Count the lines below that contain the word "width" and give only that number.

• MATERIAL FOR THIS TASK:
════════════════════

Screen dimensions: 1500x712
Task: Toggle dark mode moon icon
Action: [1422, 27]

════════════════════

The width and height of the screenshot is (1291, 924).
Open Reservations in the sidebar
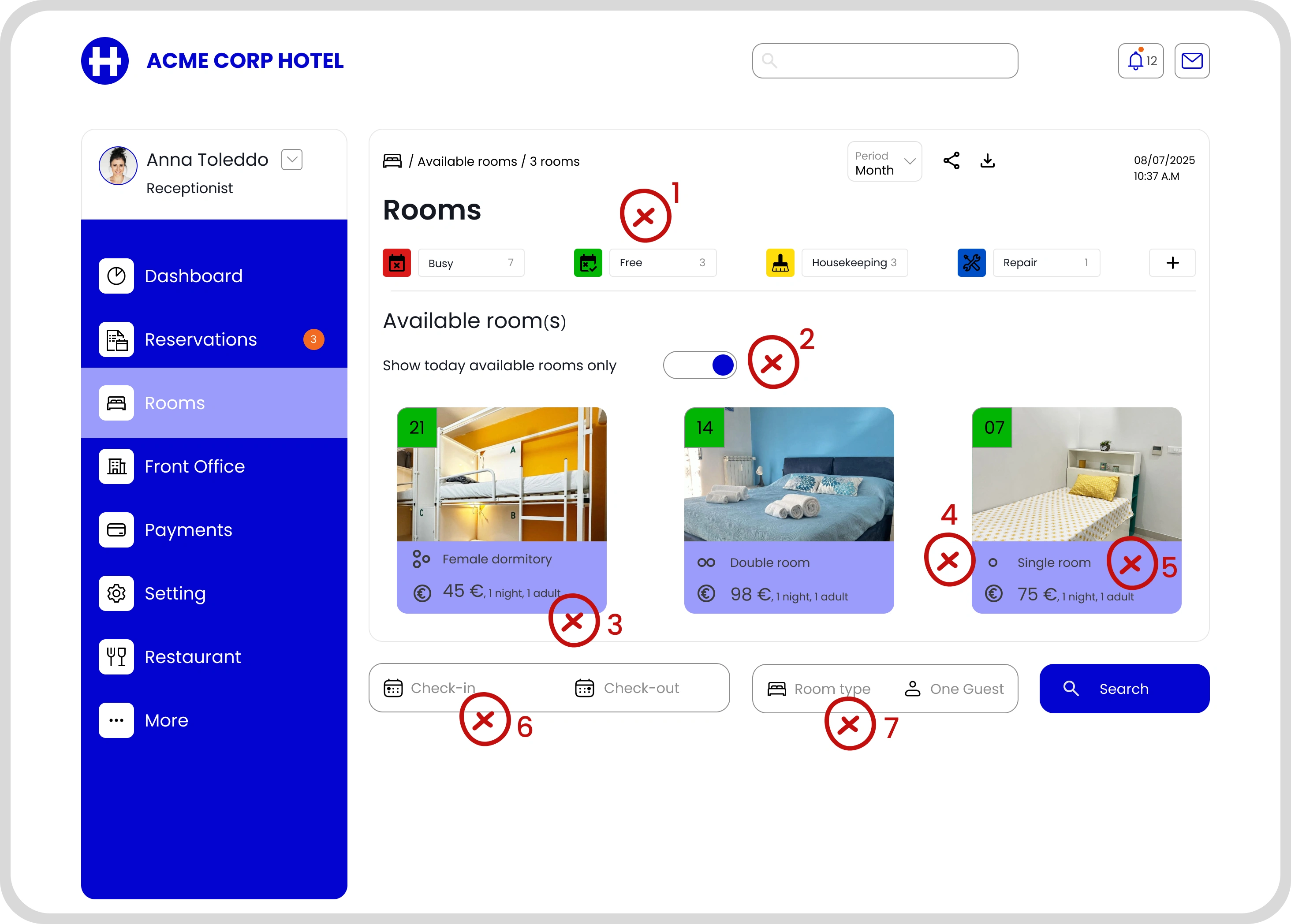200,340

════════════════════

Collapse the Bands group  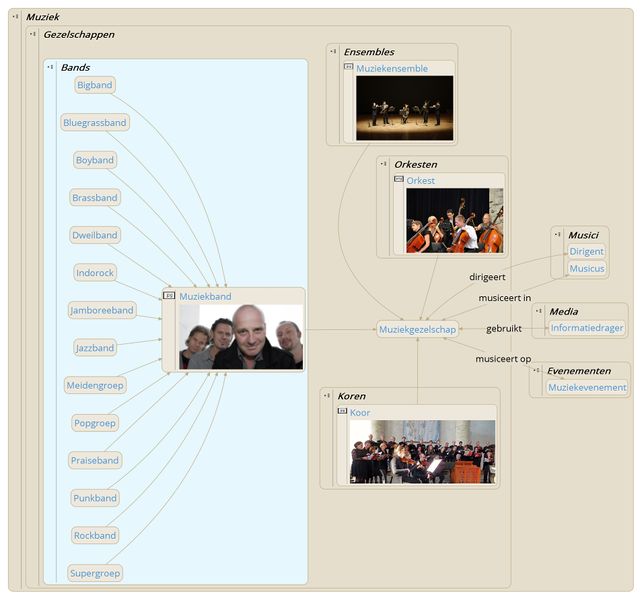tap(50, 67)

════════════════════

• TASK OUTPUT: 1